Strange interrupt behavior

Hello,

The company I work for designs and manufactures various types of I/O cards.

A customer is currently seeing some strange interrupt behavior with one of our PCIe digital I/O boards. This board and the WDM driver (written by a consultant) have been around for years. We can’t reproduce the problem and no other customers have reported it. My knowledge of kernel drivers and kernel debugging is limited.

I’m hoping one of you may have some ideas on what might be going on.

The customer runs a console application which writes a few registers to configure change-of-state interrupts. He then changes the voltage on the input channel. He should get an interrupt at this point, but he doesn’t. If he uses the console app to read any register on board, then he will see the interrupt.

We had the customer repeat the test using a debug build of the driver with DebugView. No ISR trace statements were seen when the channel was toggled. A subsequent register read was required to see them.

Some details:
Windows 10 Enterprise LTSC
Rackmount computer with Xeon W-2123 CPU
Board is using MSI
The board’s registers are mapped into user space. The console application read/writes the board through a user space pointer.

Ideally, we would be able to get our hands on their system and hook it up to a bus analyzer. However, that doesn’t seem likely.

I realize this isn’t a lot to go on but any ideas?

Thanks.

Yeah… wow.

Hmmmm… You’ve tried swapping the card they’re using, I assume (to rule-out some weird problem with the hardware)?

Could it be a SPEED thing? Maybe the customer’s CPU is writing the registers “really fast” and the changes aren’t being “seen” by the hardware? Has he tried inserting arbitrarily long waits between the writes?

Could it be a pipelining/fence/barrier issue? He should be calling FastFence() after his register write, and he should be calling _ReadWriteBarrier() before his register reads.

Sure… these are desperate measures. But, I sorta felt like I should suggest SOMEthing, so… :wink:

Peter

Just a guess, but perhaps whatever the customer has done while “write(ing) a few registers to configure change-of-state interrupts” has put the hardware in a state that requires a read operation to clear it? It wouldn’t be the first hardware device with this sort of ‘feature’.

In an earlier version of a driver I’m maintaining I had a similar problem. The driver had worked for many years on many systems, but started to fail on a couple of new systems with new CPU types or chipsets.

The reason was that my original driver code accessed memory mapped registers just using the memory addresses as pointers, i.e.

*cmd_reg = cmd;
val = *data_reg;

Obviously some re-ordering occurred with new systems that caused the driver to fail.

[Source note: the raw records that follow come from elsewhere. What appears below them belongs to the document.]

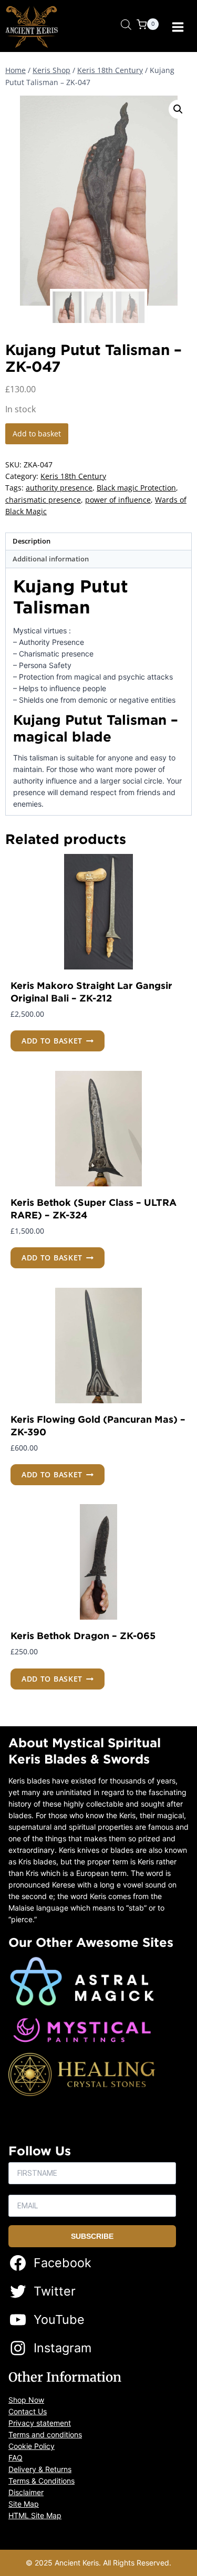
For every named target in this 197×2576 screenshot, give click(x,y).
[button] (178, 109)
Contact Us (27, 2411)
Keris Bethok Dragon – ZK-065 (83, 1635)
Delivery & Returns (39, 2469)
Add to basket (37, 434)
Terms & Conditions (41, 2480)
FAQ (15, 2457)
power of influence (118, 500)
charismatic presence (43, 500)
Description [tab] (31, 541)
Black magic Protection (136, 488)
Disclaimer (26, 2492)
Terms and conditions (45, 2434)
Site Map (23, 2503)
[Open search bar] (126, 24)
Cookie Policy (31, 2446)
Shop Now (26, 2399)
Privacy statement (39, 2422)
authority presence (59, 488)
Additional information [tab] (51, 559)
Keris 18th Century (73, 476)
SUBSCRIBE (92, 2236)
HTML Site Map (34, 2515)
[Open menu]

Using predefined functions like READ_REGISTER_ULONG() and WRITE_REGISTER_ULONG() instead of direct pointer dereferencing fixed the problem because AFAIK these low level functions use some barrier instructions to avoid re-ordering of register accesses.

I suspect Martin is correct.

Have you changed from PCI to PCIe over time? Has it always been MSI?

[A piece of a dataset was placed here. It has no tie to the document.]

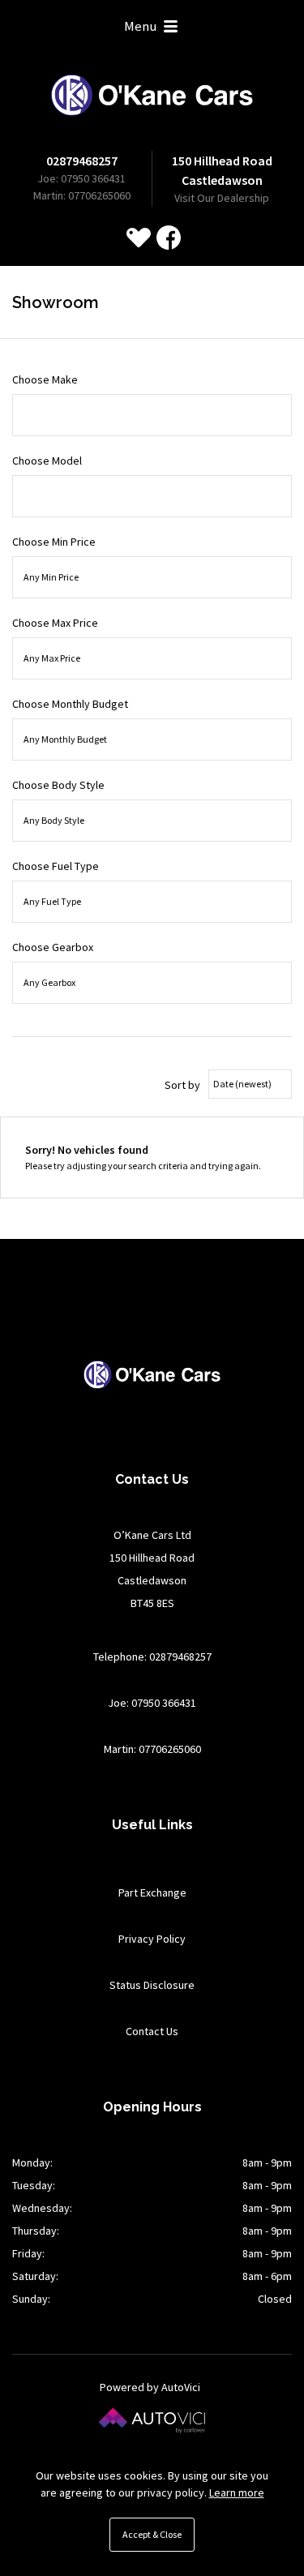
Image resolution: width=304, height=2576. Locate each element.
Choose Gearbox (52, 947)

If you read the documentation on WRITE_REGISTER_ULONG() https://docs.microsoft.com/en-us/windows-hardware/drivers/ddi/wdm/nf-wdm-write_register_ulong the note that it inserts a memory barrier is important.

PCI ordering is a thing. Some host bridges will do write combining, which I’ve heard some people describe as not a “host bridge”, but a “host disaster”.
My suspicion is that the write isn’t making it’s way to the card due to write combining. The write actually doesn’t arrive until the subsequent read is issued. A bus analyzer would really help. Actually owning the driver would also help.

Yes… I had similar issues getting some “quick prototyping code” to work properly. Which is why I suggested calling FastFence() after register writes, and _ReadWriteBarrier() before register reads. This is what WRITE_REGISTER_xxx and READ_REGISTER_xxx do, respectively.

:slight_smile:

There are some things that we can say for sure are not the problem. The version of Windows is irrelevant and so is the driver code. The wisdom of this design depends on your use case, but based on what you have the problem is either in your UM console program code, or in your hardware. There is a tiny chance that there is some problem with the chipset on this particular motherboard, but I would discount that as highly unlikely. If there was a significant problem with the chipset, it would probably render the machine un bootable

From your description, I assume that the speed of accessing the hardware is slow. As in human speed with several seconds between steps. One thing that is not clear is if the interrupt that eventually arrives is the one that should have come earlier, or a new interrupt triggered after the read

I assume also that your console program is single threaded? And presumably, the device memory is mapped as uncached without write combining?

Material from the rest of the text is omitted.